Saved entries
********
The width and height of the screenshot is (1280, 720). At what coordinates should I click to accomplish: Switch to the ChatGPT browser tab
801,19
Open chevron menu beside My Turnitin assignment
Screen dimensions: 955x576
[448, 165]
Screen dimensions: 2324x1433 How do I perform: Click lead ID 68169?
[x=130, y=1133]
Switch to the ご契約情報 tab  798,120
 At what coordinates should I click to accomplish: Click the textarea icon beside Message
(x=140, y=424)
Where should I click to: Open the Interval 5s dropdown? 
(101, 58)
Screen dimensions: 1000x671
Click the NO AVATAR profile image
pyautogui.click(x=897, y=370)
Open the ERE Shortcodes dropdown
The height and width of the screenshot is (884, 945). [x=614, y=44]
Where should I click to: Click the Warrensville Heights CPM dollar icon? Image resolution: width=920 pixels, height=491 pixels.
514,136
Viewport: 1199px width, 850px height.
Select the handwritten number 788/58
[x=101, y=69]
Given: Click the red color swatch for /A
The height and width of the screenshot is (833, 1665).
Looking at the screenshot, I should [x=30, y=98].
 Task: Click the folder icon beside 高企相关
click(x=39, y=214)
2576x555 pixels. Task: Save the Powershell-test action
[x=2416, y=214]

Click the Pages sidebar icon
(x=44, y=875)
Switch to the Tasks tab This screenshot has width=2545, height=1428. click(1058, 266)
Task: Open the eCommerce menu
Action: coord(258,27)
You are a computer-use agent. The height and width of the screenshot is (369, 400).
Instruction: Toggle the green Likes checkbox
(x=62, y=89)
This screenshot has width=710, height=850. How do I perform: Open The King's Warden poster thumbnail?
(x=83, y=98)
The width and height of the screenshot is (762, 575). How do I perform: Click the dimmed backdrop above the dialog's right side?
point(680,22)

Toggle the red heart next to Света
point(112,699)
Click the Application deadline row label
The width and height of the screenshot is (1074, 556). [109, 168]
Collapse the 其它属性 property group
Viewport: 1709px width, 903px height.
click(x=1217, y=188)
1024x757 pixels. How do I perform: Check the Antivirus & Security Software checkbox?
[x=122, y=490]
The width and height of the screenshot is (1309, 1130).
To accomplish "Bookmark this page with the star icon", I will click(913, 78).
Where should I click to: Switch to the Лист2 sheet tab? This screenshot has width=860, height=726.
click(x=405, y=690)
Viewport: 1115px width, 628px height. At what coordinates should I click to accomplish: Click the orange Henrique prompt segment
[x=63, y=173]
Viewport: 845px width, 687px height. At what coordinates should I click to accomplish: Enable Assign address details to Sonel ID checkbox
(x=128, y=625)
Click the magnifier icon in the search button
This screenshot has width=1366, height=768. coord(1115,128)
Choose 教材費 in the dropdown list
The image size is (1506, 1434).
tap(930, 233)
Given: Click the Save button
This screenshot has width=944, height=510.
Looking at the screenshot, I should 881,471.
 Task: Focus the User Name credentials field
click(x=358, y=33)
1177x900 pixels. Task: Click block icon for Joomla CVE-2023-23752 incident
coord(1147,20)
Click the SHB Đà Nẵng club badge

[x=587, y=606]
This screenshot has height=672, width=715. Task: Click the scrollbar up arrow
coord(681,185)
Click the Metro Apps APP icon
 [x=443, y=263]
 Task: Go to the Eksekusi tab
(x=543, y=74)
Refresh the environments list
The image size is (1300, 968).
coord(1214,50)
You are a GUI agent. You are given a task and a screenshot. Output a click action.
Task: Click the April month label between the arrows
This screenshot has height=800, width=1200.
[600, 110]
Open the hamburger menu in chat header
********
A complete answer gives every line of the data that includes "agent".

You are a computer-use agent. The height and width of the screenshot is (369, 400).
You are a GUI agent. You are given a task and a screenshot. Output a click action.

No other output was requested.